## Work to be completed:
If a line in the entries below holds the string "click", copy it.

(Collection entries)
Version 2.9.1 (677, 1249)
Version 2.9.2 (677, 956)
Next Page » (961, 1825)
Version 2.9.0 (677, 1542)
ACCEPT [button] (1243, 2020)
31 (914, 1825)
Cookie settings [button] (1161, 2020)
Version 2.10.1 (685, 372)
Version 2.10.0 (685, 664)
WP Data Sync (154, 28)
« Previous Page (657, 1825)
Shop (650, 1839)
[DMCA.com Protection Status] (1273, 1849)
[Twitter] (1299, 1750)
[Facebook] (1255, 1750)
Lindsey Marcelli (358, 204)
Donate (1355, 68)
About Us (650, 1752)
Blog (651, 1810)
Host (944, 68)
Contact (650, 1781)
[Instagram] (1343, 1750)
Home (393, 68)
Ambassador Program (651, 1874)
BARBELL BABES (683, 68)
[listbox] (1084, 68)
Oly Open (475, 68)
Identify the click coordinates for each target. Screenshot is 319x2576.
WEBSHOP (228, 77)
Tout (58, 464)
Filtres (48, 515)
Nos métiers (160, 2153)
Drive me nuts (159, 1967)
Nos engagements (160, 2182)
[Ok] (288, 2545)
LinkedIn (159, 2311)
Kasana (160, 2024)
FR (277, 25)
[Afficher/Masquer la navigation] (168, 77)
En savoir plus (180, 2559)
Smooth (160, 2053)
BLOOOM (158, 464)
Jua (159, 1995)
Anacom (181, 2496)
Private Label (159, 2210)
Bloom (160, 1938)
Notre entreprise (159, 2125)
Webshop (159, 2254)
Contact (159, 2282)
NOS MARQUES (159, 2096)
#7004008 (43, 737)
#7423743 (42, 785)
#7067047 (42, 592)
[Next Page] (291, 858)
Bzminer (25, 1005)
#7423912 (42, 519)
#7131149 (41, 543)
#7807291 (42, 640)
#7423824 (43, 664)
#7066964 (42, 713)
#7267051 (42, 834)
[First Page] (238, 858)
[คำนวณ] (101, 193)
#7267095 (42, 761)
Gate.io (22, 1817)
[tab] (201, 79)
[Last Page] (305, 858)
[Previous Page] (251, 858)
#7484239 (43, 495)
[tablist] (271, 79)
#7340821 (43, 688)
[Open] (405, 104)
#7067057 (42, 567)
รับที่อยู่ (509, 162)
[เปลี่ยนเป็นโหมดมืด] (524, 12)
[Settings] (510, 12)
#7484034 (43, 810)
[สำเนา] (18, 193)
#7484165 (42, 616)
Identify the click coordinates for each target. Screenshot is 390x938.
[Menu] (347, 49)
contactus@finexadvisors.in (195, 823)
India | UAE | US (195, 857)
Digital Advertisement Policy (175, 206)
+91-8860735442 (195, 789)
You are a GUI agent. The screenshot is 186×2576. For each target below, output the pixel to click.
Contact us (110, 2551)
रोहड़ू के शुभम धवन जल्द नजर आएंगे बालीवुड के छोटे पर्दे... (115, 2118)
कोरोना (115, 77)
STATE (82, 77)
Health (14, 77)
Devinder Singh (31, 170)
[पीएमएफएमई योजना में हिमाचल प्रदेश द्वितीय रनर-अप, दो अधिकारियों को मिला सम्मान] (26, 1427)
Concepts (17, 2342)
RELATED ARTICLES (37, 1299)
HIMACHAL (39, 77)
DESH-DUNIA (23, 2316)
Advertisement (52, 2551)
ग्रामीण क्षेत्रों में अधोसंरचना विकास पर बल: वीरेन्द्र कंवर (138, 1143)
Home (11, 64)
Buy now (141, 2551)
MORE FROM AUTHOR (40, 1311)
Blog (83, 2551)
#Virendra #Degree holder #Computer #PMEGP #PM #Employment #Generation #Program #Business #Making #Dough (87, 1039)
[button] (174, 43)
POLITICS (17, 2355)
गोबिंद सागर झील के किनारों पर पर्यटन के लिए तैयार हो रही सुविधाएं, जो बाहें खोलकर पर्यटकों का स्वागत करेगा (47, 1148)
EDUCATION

## Answer for the task:
Identify the click coordinates for each target. Screenshot is 319x2576.
Identify the click coordinates for each target. Screenshot is 390x938.
You are a GUI agent. The screenshot is 186×2576. For each target below, output the pixel to click.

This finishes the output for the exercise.